Aman Kyoto has two restaurants. The Living Pavilion by Aman is located at the heart of the resort and opens onto an ornate terrace overlooking the Kerry Hill garden. With beautiful views of the surrounding gardens and forest, the restaurant is open for breakfast, lunch, afternoon tea and dinner, both to guests of the resort and non-residents (with advance reservations).

Taka-an, the resort’s Japanese restaurant, honours the legacy of artist Honami Koetsu (1558-1637), who helped shape the culture and creative life of Takagamine, the area in which Aman Kyoto resides, by creating an artist’s colony there.

The cuisine is strictly seasonal, with chef-selected ingredients prepared and served with meticulous precision to serve dishes that transform Kyoto’s local produce into works of gastronomic art. This restaurant also houses two private dining rooms.

Daily afternoon tea and personalised picnic hampers to be enjoyed in the gardens and forested grounds are available.
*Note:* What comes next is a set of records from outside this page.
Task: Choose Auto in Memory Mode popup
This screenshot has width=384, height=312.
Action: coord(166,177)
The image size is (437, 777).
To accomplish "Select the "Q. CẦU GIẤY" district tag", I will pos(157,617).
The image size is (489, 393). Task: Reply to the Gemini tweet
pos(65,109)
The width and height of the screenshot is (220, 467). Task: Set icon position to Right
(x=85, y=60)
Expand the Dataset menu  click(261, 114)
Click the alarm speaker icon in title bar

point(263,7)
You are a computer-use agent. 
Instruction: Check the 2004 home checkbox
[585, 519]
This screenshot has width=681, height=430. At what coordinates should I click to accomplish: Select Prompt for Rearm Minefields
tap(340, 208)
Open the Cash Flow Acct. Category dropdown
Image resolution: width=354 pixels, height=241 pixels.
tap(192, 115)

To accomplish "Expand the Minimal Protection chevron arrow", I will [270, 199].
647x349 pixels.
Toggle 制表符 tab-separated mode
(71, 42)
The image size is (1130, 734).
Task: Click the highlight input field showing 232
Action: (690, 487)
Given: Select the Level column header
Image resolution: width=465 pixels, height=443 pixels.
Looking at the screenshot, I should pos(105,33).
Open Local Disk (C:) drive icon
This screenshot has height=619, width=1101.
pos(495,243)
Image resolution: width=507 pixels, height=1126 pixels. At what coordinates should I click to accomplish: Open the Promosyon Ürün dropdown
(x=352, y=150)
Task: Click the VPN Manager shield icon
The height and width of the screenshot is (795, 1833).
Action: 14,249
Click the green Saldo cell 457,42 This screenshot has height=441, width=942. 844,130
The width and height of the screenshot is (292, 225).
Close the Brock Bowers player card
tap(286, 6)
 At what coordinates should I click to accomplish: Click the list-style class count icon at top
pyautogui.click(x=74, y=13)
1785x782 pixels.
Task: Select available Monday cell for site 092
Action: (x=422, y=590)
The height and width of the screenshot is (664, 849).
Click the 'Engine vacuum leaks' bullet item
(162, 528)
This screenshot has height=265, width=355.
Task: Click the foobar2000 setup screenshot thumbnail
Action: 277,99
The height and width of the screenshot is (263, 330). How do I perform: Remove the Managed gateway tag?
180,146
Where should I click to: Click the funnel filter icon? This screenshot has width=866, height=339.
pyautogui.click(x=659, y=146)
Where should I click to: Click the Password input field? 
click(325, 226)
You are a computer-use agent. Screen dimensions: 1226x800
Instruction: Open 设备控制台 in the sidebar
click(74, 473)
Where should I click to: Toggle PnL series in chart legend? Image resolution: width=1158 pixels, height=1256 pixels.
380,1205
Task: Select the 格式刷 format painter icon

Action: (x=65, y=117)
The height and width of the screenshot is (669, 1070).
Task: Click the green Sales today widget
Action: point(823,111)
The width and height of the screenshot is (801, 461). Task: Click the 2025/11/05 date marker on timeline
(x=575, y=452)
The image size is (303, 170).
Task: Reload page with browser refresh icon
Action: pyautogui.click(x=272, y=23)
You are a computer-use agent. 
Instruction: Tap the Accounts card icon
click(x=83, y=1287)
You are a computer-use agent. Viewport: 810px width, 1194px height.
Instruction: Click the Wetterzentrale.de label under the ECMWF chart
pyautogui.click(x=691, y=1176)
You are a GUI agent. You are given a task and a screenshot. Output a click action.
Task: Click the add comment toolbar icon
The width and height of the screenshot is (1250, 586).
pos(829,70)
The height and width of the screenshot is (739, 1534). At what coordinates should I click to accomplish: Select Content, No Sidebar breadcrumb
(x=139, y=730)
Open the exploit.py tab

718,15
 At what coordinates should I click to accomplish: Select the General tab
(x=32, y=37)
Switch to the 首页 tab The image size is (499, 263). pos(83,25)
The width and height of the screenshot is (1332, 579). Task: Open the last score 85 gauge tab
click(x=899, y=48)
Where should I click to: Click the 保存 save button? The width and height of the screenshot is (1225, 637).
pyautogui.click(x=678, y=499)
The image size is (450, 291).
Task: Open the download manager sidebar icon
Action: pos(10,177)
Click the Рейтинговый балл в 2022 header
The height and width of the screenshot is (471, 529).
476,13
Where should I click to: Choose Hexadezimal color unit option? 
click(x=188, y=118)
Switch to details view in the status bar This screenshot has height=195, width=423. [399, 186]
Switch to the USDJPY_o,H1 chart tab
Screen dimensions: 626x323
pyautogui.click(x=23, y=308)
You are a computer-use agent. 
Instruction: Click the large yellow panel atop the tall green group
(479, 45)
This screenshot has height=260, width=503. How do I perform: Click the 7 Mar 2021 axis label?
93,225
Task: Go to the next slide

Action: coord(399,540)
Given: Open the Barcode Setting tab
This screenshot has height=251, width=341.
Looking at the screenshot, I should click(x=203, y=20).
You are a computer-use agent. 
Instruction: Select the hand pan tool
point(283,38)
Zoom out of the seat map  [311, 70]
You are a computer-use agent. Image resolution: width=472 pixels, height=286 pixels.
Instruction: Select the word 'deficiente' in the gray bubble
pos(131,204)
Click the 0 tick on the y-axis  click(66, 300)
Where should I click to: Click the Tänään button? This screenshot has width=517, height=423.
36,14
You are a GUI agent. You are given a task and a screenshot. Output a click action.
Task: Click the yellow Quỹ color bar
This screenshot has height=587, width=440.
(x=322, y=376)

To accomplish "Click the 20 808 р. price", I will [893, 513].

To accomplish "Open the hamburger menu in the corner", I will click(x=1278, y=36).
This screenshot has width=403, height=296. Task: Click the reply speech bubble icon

The resort offers various local experiences to its guests, including trips to any of the 17 UNESCO World Heritage sites located nearby and privileged access to an abundance of temples and transformative cultural encounters such as:

  • Exploring the life of 16th-century master calligrapher, craftsman and artist Honami Koetsu at the nearby Koetsuji Temple
  • Visiting the gardens and gilded architecture of Kinkakuji, the ‘Golden Pavilion’, a 20-minute walk from Aman Kyoto
  • Visiting the tea fields of Uji, one of Japan’s largest tea-growing regions, during picking season to discover age-old traditions surrounding the planting, harvesting, brewing and drinking of the culturally integral beverage
  • Visiting a traditional ochaya (teahouse) and spending time with a geiko (the Kyoto term for geisha) or a maiko apprentice, playing ozashiki, drinking tea and enjoying a dance performance and dinner in the Kamishichiken district, the oldest of Kyoto’s hanamachi – the ‘flower towns’ of the geiko and maiko
  • Learning and practising the principles of Zen meditation from a local monk.
  • Spending time with an ikebana expert, transforming seasonal flowers into magnificent arrangements in an ancient hall overlooking a beautiful Japanese garden

Aman Kyoto is located a one-hour drive from Osaka International Airport (ITM), a two-hour drive from Kansai International Airport (KIX), and a 30-minute drive from Kyoto Station.

Banyan Tree announced in March it would also be opening a resort in Kyoto in 2022. Japan has been experiencing a boom in tourism ahead of the 2020 Olympics, with more luxury hotels expected to open in the capital of Tokyo and around the country to cater to goal of 40 million international arrivals next year.